- [Data under study]
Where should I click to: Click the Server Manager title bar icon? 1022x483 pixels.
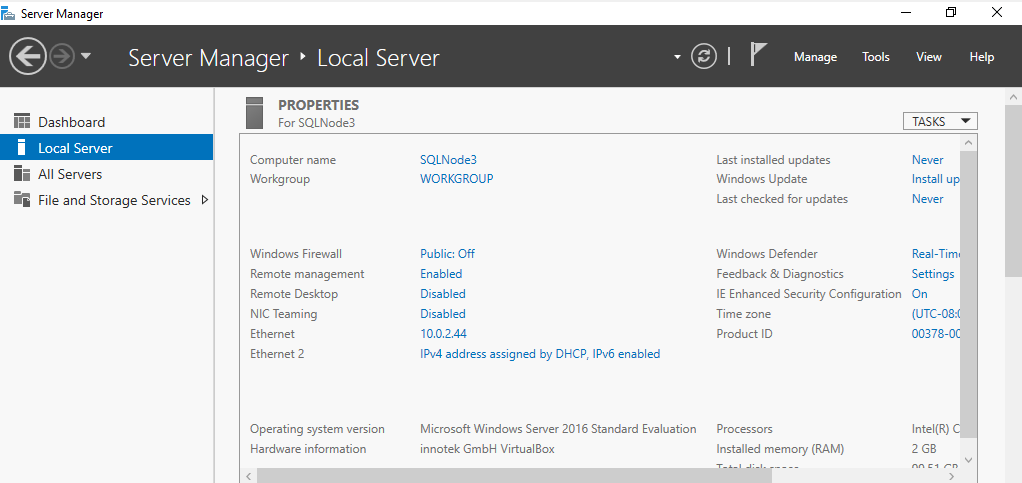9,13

---

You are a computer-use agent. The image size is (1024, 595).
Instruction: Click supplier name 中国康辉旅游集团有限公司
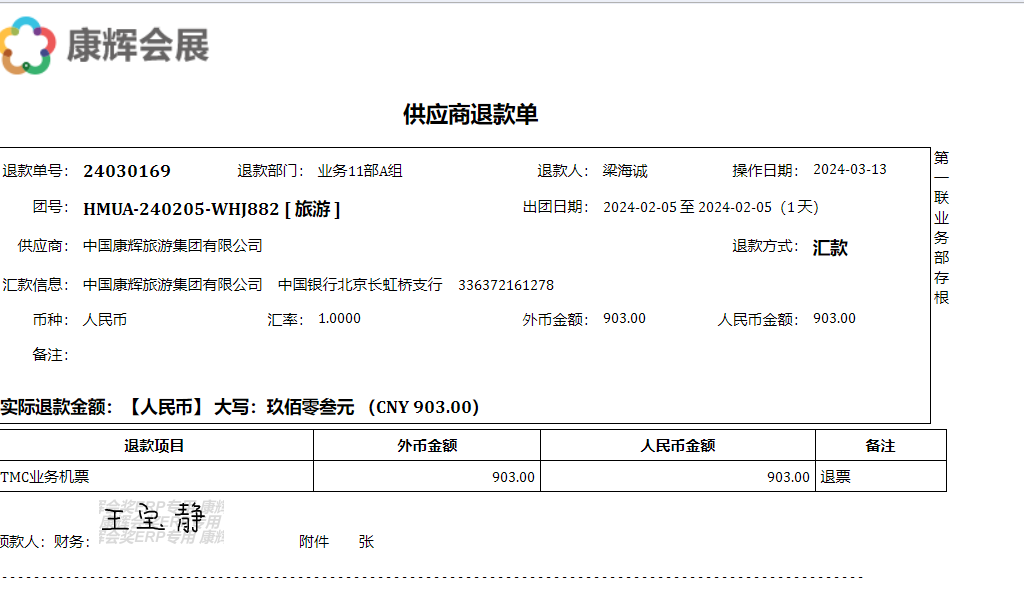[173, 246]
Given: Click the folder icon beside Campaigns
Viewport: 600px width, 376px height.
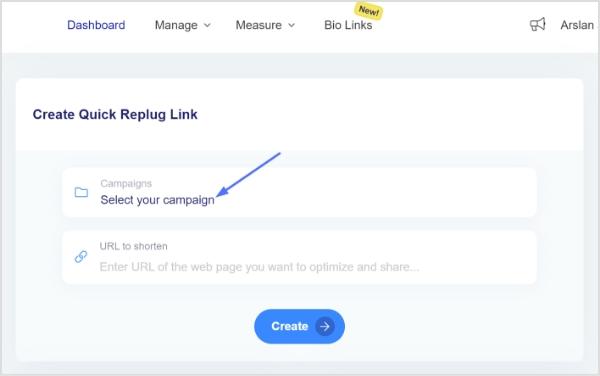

- [Assigned task] From the line that has "Given: Click the folder icon beside Campaigns" through the line that has "Viewport: 600px width, 376px height.", copy every line exactly as it appears above, and leave out all others.

- [Completed task]
Given: Click the folder icon beside Campaigns
Viewport: 600px width, 376px height.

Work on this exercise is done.